In a report from today’s Wall Street Journal (subscription required), Apple has recently held discussions with major recording companies, seeking to license music videos to sell through its iTunes Music Store.

Like many people who follow digital content distribution, I’ve suspected that iTunes, which just crossed the half-billion mark for track downloads, exists to push sales of iPods, which have produced over $1 billion in quarterly revenue for Apple since Q4 2004. And vice-versa. This move certainly seems designed to push further into the stratosphere sales of iPods.

On the surface, this venture would portend no major technology hurdle, as iTunes is built on QuickTime and its last two versions have featured video playback. Similarly, iPods are now equipped with color screens to show album art, photos, etc.

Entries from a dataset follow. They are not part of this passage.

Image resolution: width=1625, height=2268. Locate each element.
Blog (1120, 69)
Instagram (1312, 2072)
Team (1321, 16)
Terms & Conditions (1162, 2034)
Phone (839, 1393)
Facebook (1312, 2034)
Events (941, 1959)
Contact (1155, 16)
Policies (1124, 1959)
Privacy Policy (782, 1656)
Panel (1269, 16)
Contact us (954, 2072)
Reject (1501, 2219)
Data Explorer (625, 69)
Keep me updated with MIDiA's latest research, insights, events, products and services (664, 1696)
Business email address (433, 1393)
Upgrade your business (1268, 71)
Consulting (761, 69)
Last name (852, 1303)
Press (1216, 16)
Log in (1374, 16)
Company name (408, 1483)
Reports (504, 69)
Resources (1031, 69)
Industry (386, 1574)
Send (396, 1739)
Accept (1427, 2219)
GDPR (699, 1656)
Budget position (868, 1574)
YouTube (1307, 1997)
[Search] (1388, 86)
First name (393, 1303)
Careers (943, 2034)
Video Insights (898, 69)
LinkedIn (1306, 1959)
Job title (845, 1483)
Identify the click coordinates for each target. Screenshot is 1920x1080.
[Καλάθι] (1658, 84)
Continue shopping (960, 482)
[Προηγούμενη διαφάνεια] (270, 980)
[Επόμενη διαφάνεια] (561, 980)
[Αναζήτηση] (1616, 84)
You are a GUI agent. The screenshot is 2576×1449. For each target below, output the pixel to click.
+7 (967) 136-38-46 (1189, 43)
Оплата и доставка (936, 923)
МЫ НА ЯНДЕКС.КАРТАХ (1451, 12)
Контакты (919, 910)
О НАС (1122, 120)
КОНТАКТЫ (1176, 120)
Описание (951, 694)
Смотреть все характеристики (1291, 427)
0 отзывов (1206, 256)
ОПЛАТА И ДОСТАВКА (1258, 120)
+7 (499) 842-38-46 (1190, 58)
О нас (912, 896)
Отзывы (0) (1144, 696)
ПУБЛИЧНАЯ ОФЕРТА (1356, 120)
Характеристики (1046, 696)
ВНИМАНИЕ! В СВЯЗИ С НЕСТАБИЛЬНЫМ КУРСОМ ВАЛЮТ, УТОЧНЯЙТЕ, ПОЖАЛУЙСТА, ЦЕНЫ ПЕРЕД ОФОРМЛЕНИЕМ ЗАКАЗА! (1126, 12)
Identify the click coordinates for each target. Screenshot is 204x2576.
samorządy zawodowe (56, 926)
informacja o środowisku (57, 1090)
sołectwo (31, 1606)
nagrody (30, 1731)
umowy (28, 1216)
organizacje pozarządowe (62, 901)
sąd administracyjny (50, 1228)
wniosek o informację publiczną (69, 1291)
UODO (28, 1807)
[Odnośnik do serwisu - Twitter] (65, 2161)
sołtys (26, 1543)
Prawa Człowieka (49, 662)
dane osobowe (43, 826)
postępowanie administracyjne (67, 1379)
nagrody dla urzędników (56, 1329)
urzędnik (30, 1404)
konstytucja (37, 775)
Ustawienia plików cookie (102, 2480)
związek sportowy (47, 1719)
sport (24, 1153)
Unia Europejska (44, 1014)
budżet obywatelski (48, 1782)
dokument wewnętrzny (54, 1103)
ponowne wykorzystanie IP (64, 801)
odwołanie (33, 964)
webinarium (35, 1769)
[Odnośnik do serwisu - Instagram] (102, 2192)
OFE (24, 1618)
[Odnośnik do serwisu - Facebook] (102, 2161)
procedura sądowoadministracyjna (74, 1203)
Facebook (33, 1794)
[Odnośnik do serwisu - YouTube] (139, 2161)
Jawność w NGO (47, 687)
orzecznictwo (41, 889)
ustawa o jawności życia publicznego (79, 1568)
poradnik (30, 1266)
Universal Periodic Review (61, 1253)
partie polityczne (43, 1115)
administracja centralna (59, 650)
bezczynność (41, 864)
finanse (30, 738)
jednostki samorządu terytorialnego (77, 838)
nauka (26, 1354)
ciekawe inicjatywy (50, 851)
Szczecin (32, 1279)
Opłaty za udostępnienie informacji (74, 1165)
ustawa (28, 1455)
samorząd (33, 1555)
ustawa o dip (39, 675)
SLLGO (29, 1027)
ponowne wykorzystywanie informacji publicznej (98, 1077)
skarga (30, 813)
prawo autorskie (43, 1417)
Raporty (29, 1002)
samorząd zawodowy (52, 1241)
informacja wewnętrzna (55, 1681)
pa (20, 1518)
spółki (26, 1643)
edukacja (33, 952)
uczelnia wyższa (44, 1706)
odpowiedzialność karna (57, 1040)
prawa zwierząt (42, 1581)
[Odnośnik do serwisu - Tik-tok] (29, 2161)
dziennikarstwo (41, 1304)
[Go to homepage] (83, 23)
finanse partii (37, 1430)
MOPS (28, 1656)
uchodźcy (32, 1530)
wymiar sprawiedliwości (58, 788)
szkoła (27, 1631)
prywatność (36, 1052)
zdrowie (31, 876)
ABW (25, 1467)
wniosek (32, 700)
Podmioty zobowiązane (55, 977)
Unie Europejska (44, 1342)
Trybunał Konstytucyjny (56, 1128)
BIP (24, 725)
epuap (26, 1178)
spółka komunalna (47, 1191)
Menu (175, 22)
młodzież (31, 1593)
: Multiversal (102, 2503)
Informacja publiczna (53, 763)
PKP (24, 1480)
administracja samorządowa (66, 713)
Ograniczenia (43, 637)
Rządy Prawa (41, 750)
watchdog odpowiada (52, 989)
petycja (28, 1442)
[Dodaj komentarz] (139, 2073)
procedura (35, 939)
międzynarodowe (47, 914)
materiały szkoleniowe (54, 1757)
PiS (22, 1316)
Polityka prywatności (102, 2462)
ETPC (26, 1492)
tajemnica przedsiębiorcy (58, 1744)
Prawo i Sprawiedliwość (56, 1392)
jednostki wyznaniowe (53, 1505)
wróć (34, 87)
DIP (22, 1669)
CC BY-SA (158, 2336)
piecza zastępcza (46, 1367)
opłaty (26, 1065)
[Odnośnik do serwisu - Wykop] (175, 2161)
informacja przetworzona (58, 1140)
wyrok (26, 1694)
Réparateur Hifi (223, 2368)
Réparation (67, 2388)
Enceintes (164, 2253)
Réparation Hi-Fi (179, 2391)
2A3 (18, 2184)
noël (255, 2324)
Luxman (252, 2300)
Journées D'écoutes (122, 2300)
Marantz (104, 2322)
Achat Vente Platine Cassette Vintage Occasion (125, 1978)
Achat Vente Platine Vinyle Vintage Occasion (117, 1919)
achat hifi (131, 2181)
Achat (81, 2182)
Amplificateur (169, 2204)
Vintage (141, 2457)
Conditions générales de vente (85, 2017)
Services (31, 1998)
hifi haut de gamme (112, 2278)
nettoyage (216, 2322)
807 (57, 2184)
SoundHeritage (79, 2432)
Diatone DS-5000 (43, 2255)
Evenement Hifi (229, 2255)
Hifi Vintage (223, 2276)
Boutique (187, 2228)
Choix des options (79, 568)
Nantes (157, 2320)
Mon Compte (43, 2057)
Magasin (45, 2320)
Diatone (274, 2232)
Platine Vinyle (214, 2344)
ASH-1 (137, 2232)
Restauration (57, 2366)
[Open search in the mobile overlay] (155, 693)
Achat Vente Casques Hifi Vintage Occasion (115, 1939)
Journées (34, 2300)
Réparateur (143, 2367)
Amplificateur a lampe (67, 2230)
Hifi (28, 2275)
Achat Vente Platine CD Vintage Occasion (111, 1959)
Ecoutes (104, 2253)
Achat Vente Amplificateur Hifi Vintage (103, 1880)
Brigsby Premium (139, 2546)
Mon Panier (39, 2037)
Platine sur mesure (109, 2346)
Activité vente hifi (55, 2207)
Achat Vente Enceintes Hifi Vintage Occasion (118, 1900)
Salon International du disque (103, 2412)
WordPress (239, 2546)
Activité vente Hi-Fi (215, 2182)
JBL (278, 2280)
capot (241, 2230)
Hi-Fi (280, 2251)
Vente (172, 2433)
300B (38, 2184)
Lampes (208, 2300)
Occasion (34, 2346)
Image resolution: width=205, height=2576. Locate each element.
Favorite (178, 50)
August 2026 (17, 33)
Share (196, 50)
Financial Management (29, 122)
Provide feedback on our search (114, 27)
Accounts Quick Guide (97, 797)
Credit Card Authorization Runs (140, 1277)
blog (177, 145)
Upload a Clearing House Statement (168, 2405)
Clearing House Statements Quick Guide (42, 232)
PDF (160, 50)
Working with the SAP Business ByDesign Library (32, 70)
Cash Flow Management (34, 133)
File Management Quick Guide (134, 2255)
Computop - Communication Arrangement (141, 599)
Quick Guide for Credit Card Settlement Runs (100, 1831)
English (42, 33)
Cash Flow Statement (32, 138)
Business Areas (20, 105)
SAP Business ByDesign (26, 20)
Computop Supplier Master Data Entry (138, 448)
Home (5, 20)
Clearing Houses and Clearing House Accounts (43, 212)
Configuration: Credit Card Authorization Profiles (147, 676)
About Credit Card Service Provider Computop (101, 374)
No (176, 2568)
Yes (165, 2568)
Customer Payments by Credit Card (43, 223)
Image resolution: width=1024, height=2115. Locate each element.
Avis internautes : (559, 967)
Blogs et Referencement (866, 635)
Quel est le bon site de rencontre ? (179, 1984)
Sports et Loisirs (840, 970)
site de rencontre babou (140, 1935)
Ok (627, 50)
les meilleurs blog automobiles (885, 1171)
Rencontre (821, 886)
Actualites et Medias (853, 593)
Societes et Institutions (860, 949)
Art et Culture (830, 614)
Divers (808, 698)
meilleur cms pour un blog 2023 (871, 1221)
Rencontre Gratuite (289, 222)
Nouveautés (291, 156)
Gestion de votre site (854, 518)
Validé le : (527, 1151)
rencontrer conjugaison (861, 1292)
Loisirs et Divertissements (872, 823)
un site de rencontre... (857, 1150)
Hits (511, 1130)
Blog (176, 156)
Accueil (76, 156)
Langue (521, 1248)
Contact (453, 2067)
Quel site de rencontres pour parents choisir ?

But I am deeply skeptical of the iPod’s chances as a video playback device, for the following reasons:

1. Battery life. If you keep the backlight off, play low bit-rate songs (128 kbps), don’t shuffle, don’t flip back to memory – basically, hit play and don’t touch the thing again – you might, might get 12 hours’ life out of a brand-new iPod battery. Last month, Apple had to settle a class action lawsuit related to battery failures of its earlier iPod models. Now they're going to launch an iPod with the battery capacity to play hours and hours of video content? Doubtful.

2. Screen size. As anyone in the mobile phone industry will attest, the public’s presumed appetite for video content on 2 inch by 2 inch screens is looking more and more like a marketing myth. There’s only a handful of types of content that people are willing to squint at a handheld device for longer than two seconds to consume. Maps, directions, events in my area? Yes. Movie trailers and music videos? Not that I watch either, but, if I did, why wouldn’t I do so on the larger screen that accompanies the device on which I downloaded such content to begin with?

3. Functionality. Sorta overlaps with #2, but think about what you do with an iPod. You shop, tap away on your laptop, exercise, drive, powerwalk through airports and train stations and a whole lot of other activities to which listening to your iPod takes a back seat in terms of being your primary focus.

Indeed, video seems like a questionable offering for a service called iTunes. So, if it’s inconsistent with the name of the service and it isn’t going to sell more iPods, why is Apple interested in it? Because large numbers of people have already shown that they want it so bad that they’re willing to download it illegally, as they did with music. And, as it did with music, Apple wants to show video content owners that it can be every bit the vigilant technology steward of intellectual property that it has been for audio content owners.

Some may scoff that Apple’s FairPlay digital rights management coding has been easily cracked by software such as PlayFair, Hymn (which succeeded PlayFair following a round of cease-and-desist letters from Apple’s lawyers), DeDRMS and FairKeys. But the relatively small, but savvy cohort that uses such programs hasn’t come close to neutralizing Apple’s prowess at monetizing once-free digitally distributed content.

So, once again, Apple is looking to the lawsuits for its next market and is now locking in on the crowd that currently must download The Matrix or the last season of 24, The Simpsons, etc. on BitTorrent.